B.J. Moore, executive vice president and CIO at Providence: “In the innovative space, we are focused on the future of care delivery, a future that has the patient, not the site of care, at the center; with innovations on how care is delivered. For example, around telehealth and home monitoring scenarios, and innovation on the way we enable care providers for greater experience and outcomes. An example emerging from the collaboration with Microsoft is natural language processing and cancer treatment.”
Heather Nelson, CIO at the University of Chicago Medicine: “We don’t have the luxury right now to do the ‘nice to have’; we need to focus on what’s the most critical thing for our patients, physicians, care team members and healthcare workers to make sure we can continue to be the best healthcare provider in the region and keep our patients and employees safe. That’s what we need to focus on. I have complete buy-in with my peers and team members; we’re all in this together. I don’t see it as an IT issue but rather a healthcare operational issue that we all play a role in supporting.”

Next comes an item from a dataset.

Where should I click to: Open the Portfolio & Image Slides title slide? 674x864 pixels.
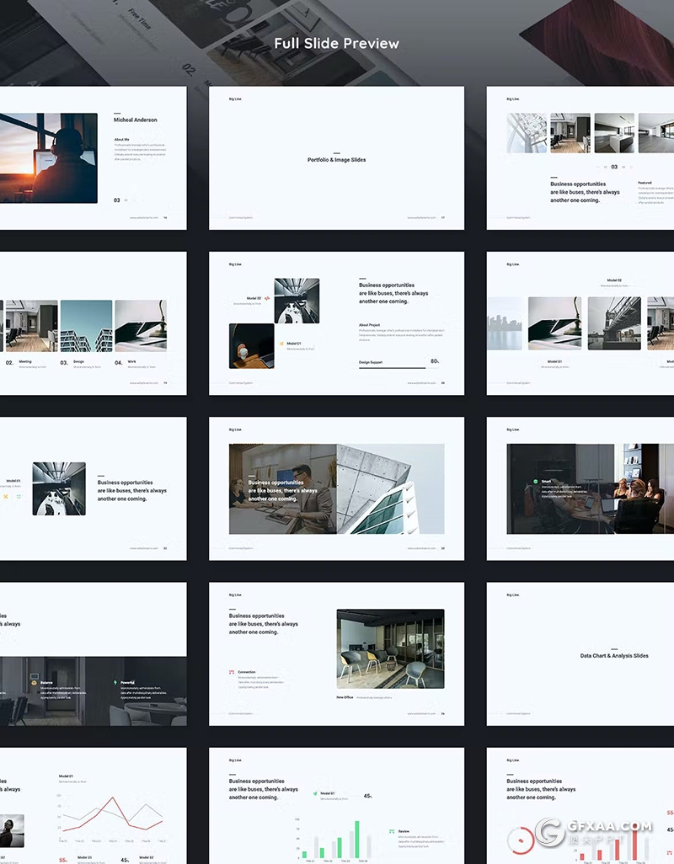336,158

Gianrico Farrugia, MD, CEO at Mayo Clinic (Rochester, Minn.): “It’s now up to us to design a system where people can seamlessly move among various care models to get exactly the right care at the right time — delivering satisfying patient experiences and better outcomes at lower costs for both individual patients and the nation as a whole. But like a stiff rubber band, once stretched, healthcare will reflexively snap back unless we intervene.”
Michelle Stansbury, vice president of IT innovation at Houston Methodist: “We stop and think about a surgeon who is performing a procedure and needs information. Wouldn’t it be nice if they could just say, ‘Alexa, please show me the last scan for this patient. Please show me the last labs for this patient.’ It’s an easier way for the clinician not to have to stop and get someone else to pull up the information so we are investing in that technology. The other thing we are investing in is ambient listening. It’s about how do we get our clinicians again back in front of the patients and not necessarily asking the patients questions and then typing them on the computer.”
Sony Jacob, CIO at SSM Health (St. Louis, Mo.): “The definition of care delivery today to a large extent is symptom management; it’s not cure. When I think about innovation today I ask the question: Can you use DNA sequencing to drive personalized medicine to the end consumer that actually causes disease. If you’re able to do that, now you have changed the scales on how to control access in healthcare. If the patient can get the care that they need by the second visit and doesn’t have to come back for more visits, now you’ve changed the equation on how to create more cost-effective access in the delivery system.”
Manoja Lecamwasam, system vice president of intellectual property, life sciences & device and strategic innovation at CommonSpirit Health (Chicago): “I think one of the biggest issues of having precision medicine or personalized medicine in sequencing and genomics in community hospitals like we are serving is that it’s always happened at research institutions or it has been experimental in research. But 80 percent of care happens within the communities and the interaction between the physicians and the patients is the most important act in healthcare and it needs to get to that interaction, and the way that happens is community hospitals and non-academic hospitals and medical centers start to look at these innovations and incorporate that into care.”